Regular expressions typically specify characters (or character classes) to seek out, possibly with information about repeats and location within the string. This is accomplished with the help of metacharacters that have specific meaning: $ * + . ? [ ] ^ { } | ( ) \. We will use some small examples to introduce regular expression syntax and what these metacharacters mean.

Escape sequences

There are some special characters in R that cannot be directly coded in a string. For example, apostrophes. Apostrophes can be used in R to define strings (as well as quotation marks). For example name <- 'Cote d'Ivore'' will return an error. When we want to use an apostrophe as an apostrophe and not a string delimiter, we need to use the “escape” character \'. You would have to “escape” the single quote in the pattern, by preceding it with , so it’s clear it is not part of the string-specifying machinery. So name <- 'Cote d\'Ivore'' will work. Let’s search the country names for those with an apostrophe:

grep('\'', levels(gDat$country))
grep('\'', levels(gDat$country), value = TRUE)
str_detect(levels(gDat$country), '\'')
str_detect(levels(gDat$country), '\'') %>% levels(gDat$country)[.]

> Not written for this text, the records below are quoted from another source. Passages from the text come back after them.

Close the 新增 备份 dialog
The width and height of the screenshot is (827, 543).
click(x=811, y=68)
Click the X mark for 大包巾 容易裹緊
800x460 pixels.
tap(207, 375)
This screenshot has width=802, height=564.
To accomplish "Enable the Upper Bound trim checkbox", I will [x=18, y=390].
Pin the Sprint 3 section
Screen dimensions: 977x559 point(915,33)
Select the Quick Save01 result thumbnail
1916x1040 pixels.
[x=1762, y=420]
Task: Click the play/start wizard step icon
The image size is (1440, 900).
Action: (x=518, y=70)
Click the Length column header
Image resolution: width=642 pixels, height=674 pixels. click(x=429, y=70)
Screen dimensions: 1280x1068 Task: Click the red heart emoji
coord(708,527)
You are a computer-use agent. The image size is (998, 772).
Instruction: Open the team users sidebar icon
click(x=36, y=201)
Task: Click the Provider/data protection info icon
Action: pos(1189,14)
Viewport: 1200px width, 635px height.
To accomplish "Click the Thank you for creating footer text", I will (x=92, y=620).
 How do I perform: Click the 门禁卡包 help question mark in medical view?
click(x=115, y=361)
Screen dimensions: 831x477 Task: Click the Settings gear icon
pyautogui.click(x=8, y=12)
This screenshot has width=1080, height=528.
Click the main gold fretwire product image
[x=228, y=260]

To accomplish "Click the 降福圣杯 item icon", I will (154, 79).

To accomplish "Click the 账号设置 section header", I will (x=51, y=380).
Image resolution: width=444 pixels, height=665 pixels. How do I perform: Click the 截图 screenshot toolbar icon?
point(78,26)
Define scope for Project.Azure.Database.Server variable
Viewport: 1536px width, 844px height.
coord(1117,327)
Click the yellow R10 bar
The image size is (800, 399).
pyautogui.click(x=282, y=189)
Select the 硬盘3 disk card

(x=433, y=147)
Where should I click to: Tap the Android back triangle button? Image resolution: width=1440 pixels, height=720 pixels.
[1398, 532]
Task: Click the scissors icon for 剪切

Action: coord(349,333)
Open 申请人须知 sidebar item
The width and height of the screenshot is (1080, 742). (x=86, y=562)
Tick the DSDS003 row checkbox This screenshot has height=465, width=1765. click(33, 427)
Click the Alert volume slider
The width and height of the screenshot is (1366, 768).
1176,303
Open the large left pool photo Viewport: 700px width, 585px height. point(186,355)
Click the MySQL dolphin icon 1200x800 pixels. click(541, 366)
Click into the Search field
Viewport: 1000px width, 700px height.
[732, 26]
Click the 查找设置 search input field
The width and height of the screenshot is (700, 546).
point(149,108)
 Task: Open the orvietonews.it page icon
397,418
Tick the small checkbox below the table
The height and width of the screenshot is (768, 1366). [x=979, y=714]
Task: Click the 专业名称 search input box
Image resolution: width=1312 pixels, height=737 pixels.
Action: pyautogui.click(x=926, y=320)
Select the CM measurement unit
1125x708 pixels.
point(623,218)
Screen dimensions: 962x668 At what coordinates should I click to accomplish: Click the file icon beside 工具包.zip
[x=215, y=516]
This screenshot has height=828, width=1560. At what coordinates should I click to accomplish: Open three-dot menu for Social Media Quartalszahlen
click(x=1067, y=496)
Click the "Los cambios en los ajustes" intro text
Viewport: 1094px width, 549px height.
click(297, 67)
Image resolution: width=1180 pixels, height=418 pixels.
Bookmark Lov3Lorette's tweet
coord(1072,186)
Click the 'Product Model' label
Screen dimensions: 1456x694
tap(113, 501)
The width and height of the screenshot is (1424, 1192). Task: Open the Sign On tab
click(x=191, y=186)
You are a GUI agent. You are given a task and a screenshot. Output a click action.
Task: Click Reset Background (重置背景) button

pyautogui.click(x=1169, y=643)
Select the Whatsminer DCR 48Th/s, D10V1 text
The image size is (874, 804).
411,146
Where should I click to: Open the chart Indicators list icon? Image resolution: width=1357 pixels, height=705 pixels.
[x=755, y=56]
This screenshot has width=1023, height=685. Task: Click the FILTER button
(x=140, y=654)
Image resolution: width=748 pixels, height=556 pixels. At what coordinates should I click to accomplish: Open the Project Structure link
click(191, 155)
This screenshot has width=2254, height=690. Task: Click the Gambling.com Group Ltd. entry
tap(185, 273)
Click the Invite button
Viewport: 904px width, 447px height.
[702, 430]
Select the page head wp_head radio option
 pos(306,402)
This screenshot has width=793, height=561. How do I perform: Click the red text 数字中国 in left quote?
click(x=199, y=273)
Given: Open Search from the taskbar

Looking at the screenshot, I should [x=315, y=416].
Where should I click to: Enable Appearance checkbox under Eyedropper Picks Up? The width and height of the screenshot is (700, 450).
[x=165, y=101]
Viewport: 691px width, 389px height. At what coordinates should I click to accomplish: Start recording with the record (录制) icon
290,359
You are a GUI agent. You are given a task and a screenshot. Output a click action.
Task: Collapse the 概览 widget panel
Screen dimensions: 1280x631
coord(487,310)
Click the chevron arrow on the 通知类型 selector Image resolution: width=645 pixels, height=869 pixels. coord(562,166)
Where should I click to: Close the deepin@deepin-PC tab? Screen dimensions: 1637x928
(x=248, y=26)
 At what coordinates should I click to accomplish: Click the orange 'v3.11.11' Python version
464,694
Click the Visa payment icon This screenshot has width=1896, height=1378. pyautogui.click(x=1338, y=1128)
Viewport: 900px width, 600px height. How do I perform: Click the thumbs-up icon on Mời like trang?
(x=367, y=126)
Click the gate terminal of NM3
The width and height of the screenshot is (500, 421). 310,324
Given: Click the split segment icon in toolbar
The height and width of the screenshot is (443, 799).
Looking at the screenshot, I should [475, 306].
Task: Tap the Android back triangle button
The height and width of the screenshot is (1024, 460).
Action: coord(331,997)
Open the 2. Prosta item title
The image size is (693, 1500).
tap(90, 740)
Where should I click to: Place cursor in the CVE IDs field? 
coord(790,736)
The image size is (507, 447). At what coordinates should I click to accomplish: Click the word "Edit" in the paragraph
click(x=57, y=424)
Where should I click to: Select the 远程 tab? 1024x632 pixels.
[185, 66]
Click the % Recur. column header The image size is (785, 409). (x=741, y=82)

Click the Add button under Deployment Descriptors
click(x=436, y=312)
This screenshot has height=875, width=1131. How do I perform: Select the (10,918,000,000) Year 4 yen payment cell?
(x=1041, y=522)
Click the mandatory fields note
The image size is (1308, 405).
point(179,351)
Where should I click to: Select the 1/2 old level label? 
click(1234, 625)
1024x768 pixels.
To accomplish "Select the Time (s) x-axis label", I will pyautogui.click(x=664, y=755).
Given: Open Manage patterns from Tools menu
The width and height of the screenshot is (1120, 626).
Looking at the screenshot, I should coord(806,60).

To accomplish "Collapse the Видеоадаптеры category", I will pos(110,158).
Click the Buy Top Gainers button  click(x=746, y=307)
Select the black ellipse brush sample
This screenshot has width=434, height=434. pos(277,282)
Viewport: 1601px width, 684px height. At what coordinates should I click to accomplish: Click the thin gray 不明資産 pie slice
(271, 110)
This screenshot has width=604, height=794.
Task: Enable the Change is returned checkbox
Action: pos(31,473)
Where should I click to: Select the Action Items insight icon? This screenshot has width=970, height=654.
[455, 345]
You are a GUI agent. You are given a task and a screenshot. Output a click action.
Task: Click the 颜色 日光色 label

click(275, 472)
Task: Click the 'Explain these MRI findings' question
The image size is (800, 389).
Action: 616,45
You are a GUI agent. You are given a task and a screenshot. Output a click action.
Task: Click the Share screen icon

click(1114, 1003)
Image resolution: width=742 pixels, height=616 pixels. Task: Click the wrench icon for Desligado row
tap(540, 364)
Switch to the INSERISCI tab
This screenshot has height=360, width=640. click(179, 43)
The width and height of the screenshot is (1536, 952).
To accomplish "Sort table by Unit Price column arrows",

There are other characters in R that require escaping, and this rule applies to all string functions in R, including regular expressions:

  • \': single quote. You don’t need to escape single quote inside a double-quoted string, so we can also use "'" in the previous example.
  • \": double quote. Similarly, double quotes can be used inside a single-quoted string, i.e. '"'.
  • \n: newline.
  • \r: carriage return.
  • \t: tab character.

Quantifiers

Quantifiers specify how many repetitions of the pattern.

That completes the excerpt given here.